━━ Material to process ━━

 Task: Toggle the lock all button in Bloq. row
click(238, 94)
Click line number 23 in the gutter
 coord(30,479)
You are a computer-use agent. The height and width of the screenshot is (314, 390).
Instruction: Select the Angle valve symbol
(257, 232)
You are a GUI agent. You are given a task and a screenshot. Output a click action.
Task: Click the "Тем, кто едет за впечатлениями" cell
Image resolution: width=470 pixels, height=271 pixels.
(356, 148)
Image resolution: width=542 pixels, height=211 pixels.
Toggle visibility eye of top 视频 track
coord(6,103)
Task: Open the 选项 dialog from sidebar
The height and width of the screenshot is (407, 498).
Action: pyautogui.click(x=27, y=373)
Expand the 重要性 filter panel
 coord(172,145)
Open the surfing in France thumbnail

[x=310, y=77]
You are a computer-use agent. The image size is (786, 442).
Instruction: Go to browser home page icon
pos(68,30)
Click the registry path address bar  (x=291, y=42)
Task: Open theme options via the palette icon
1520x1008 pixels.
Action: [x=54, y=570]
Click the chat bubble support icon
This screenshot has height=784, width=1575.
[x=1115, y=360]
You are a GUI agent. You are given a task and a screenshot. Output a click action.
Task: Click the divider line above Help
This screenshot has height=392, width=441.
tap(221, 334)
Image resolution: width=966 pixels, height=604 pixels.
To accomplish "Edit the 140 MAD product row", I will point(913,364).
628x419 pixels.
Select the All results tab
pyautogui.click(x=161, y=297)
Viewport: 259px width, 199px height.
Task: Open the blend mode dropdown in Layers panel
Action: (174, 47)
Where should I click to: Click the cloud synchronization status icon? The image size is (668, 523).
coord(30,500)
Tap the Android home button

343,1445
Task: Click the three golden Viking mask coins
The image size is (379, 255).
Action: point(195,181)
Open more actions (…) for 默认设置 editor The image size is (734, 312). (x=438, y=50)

━━━

Problem requirements:
Return word for word the lines above from the line with "Click the chat bubble support icon" to the line with "628x419 pixels.", including both and leaving out all others.

Response area:
Click the chat bubble support icon
This screenshot has height=784, width=1575.
[x=1115, y=360]
You are a GUI agent. You are given a task and a screenshot. Output a click action.
Task: Click the divider line above Help
This screenshot has height=392, width=441.
tap(221, 334)
Image resolution: width=966 pixels, height=604 pixels.
To accomplish "Edit the 140 MAD product row", I will point(913,364).
628x419 pixels.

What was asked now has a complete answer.